AN iconic sport and pastime for south-west coastal communities became an experience for all with a little help from volunteers.
Surfers in brightly coloured rash vests glided on rolling waves at a Warrnambool beach on Saturday morning during the first Disabled Surfing Association event of the summer.
Even the drizzling rain didn't keep the surfers and volunteers from the water.
As people caught their first wave and even rose to their feet, cheers sounded from dozens of volunteers and on-lookers near the surf lifesaving club.
Warrnambool Special Developmental School student Ashley Holmes, 14, has practiced his surfing for three years with the guidance of volunteers using soft-material surfboards and paddle boards.
Ashley said he'd improved each time.
"I tried to stand up," he said. "It was a good surf."
His mum Suzanne watched from the beach and said her son loved the freedom.

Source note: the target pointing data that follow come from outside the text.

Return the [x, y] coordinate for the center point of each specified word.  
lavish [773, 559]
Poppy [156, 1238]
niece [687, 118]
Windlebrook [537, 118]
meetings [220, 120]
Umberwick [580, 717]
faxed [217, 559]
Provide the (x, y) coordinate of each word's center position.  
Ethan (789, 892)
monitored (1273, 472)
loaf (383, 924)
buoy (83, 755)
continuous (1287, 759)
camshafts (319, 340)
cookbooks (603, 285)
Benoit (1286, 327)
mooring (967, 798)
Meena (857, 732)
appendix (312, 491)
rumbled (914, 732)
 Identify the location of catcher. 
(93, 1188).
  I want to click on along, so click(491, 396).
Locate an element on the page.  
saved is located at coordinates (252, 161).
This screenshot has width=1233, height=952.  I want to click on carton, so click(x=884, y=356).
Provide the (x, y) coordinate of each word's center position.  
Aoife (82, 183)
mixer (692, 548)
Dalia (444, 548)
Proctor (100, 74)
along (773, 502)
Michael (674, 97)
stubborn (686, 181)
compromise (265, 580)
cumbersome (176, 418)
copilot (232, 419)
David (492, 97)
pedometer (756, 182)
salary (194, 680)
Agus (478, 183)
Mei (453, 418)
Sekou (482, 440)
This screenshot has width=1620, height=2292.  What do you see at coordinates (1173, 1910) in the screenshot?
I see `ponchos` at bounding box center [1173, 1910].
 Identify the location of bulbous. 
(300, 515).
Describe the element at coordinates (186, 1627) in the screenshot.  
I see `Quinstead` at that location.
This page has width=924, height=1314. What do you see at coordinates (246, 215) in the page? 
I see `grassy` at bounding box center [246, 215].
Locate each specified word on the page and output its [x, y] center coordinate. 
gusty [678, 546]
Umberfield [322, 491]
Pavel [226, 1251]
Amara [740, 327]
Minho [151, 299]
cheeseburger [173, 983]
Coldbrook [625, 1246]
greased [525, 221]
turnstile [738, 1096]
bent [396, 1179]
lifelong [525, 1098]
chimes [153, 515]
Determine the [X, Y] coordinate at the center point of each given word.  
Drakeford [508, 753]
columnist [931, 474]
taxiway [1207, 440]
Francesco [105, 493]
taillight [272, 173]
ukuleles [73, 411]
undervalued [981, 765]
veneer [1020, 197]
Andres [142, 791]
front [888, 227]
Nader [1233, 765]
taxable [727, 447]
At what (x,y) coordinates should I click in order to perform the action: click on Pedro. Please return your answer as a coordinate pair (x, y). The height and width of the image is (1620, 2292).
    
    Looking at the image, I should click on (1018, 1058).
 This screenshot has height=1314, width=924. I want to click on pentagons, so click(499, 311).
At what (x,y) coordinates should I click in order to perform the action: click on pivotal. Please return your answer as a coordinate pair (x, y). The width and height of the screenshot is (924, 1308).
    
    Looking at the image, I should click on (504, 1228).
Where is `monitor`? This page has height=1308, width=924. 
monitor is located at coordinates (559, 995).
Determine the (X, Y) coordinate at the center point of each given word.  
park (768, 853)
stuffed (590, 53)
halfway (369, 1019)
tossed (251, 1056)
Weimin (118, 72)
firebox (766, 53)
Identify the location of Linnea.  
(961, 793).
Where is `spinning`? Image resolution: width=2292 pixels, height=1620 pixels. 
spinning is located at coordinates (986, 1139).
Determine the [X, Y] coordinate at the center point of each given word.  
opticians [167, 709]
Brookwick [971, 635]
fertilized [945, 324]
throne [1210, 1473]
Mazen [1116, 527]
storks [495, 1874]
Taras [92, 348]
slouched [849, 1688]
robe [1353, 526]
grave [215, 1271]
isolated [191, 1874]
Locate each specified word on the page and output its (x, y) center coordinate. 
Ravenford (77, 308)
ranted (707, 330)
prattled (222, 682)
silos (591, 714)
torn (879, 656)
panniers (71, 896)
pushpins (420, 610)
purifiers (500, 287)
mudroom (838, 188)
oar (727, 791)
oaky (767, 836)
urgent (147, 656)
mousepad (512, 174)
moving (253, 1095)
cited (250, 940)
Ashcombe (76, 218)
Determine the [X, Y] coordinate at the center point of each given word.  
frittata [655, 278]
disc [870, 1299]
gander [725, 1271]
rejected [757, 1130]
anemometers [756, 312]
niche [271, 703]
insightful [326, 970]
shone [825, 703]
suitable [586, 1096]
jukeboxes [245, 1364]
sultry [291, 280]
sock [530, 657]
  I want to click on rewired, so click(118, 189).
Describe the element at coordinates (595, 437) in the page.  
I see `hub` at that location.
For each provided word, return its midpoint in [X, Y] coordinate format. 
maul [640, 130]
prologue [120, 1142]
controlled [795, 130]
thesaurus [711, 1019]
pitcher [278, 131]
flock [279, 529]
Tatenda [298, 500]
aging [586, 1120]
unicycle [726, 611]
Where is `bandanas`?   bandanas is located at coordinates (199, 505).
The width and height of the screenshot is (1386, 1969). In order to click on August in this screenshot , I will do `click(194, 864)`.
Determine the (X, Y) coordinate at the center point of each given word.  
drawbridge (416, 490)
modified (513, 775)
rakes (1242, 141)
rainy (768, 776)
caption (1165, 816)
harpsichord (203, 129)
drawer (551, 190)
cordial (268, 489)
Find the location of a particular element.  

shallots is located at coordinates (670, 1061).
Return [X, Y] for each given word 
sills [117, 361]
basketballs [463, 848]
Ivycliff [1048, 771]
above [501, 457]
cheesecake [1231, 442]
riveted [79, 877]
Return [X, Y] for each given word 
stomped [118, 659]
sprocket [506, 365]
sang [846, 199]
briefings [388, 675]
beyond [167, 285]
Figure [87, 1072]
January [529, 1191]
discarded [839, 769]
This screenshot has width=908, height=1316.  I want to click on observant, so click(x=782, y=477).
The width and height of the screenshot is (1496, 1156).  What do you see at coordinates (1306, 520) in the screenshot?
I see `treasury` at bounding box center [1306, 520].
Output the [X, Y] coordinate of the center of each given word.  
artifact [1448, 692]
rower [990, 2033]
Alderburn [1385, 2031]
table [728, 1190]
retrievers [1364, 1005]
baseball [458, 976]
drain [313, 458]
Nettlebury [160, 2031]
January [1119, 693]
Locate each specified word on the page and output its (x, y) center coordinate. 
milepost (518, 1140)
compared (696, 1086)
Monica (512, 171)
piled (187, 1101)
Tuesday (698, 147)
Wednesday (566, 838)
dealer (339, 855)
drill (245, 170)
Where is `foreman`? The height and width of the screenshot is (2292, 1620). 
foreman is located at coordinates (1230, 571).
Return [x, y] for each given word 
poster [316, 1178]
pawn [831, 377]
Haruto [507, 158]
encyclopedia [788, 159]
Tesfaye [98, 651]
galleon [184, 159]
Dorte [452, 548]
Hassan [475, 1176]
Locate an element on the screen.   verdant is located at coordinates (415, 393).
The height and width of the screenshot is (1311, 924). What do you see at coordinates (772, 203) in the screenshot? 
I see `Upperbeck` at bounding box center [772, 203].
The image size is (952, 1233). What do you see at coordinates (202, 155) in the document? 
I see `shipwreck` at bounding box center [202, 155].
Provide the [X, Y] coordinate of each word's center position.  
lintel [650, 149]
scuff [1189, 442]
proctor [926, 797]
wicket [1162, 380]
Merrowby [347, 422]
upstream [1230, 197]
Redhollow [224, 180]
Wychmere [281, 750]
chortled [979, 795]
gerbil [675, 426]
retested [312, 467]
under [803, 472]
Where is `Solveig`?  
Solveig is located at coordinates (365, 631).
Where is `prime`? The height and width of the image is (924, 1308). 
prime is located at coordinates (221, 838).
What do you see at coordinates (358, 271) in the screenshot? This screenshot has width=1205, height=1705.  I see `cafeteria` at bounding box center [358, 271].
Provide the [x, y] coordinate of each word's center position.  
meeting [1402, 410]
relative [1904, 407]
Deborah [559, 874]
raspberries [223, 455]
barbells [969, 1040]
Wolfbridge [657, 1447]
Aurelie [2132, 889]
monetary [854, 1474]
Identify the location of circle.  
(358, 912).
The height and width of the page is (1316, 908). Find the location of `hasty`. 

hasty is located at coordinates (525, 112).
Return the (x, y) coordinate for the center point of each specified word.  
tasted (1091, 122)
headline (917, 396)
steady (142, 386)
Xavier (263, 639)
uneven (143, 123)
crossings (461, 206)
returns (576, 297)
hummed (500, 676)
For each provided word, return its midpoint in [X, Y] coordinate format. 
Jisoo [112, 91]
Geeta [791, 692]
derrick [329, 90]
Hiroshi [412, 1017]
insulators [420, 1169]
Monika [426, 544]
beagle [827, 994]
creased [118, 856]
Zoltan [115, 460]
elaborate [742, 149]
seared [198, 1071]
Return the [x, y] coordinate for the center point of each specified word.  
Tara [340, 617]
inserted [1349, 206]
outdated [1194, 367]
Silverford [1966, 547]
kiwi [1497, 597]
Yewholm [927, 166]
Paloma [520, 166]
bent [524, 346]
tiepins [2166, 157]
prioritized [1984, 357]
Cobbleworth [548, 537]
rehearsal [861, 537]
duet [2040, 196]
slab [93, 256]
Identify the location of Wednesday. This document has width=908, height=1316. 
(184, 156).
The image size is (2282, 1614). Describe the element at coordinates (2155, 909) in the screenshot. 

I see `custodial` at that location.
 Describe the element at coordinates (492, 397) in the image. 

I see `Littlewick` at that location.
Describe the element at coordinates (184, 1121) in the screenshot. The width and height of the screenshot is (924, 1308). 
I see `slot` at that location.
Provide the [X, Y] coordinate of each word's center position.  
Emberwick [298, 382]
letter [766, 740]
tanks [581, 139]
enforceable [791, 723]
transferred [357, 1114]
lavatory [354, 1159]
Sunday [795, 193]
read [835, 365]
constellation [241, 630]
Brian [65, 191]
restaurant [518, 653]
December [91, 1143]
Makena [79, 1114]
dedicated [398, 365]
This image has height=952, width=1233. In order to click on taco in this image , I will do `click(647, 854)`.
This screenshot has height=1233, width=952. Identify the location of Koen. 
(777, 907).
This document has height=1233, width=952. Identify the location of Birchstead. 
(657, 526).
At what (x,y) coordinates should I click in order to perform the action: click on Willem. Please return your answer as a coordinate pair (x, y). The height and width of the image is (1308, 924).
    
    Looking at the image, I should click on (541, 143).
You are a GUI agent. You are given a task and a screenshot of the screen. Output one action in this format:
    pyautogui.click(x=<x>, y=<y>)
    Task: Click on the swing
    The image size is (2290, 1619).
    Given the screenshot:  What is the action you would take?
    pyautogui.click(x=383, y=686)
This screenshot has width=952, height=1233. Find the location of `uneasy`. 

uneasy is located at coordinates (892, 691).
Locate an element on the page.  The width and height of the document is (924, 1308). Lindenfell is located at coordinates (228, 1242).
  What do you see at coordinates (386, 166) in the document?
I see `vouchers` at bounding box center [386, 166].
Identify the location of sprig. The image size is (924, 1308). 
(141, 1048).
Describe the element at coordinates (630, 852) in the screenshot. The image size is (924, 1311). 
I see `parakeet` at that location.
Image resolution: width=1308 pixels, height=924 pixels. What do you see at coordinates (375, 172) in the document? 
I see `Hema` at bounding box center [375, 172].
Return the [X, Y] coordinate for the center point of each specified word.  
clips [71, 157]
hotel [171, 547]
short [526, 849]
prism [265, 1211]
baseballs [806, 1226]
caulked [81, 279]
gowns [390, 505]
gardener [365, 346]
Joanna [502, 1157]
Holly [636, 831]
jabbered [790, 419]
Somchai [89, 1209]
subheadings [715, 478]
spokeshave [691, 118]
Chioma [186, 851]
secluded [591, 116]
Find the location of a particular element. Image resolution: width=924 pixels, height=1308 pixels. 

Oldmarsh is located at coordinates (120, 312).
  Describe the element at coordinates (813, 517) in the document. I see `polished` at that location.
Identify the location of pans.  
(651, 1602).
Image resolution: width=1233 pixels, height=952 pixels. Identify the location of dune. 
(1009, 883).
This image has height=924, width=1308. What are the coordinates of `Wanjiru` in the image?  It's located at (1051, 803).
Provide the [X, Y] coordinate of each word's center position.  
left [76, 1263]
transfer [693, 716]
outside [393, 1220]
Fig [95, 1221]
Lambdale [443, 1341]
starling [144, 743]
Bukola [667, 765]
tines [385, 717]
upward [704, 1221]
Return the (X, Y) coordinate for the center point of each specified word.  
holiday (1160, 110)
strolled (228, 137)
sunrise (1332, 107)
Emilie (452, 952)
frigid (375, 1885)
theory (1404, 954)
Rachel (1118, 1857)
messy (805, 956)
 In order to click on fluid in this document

"He likes stuff that is fast, he has no fear of the water," Ms Holmes said.
DSA president Neil Kelly said about 35 people registered to surf.
"We can go surfing any day of the week if we want to, but these people can maybe only do it at this time of year," he said.
"People don't want to stop."
Mr Kelly was one of about 60 volunteers who assisted the surfers, and said he was "instantly hooked" when his passion for surfing led to him becoming a volunteer four years ago.
The former agriculture worker said he was now pursuing a career as a disability support worker in Terang, thanks to the volunteering.
"It's changed my whole life," Mr Kelly said.
The event is in its fifth season and will return on February 8 2020.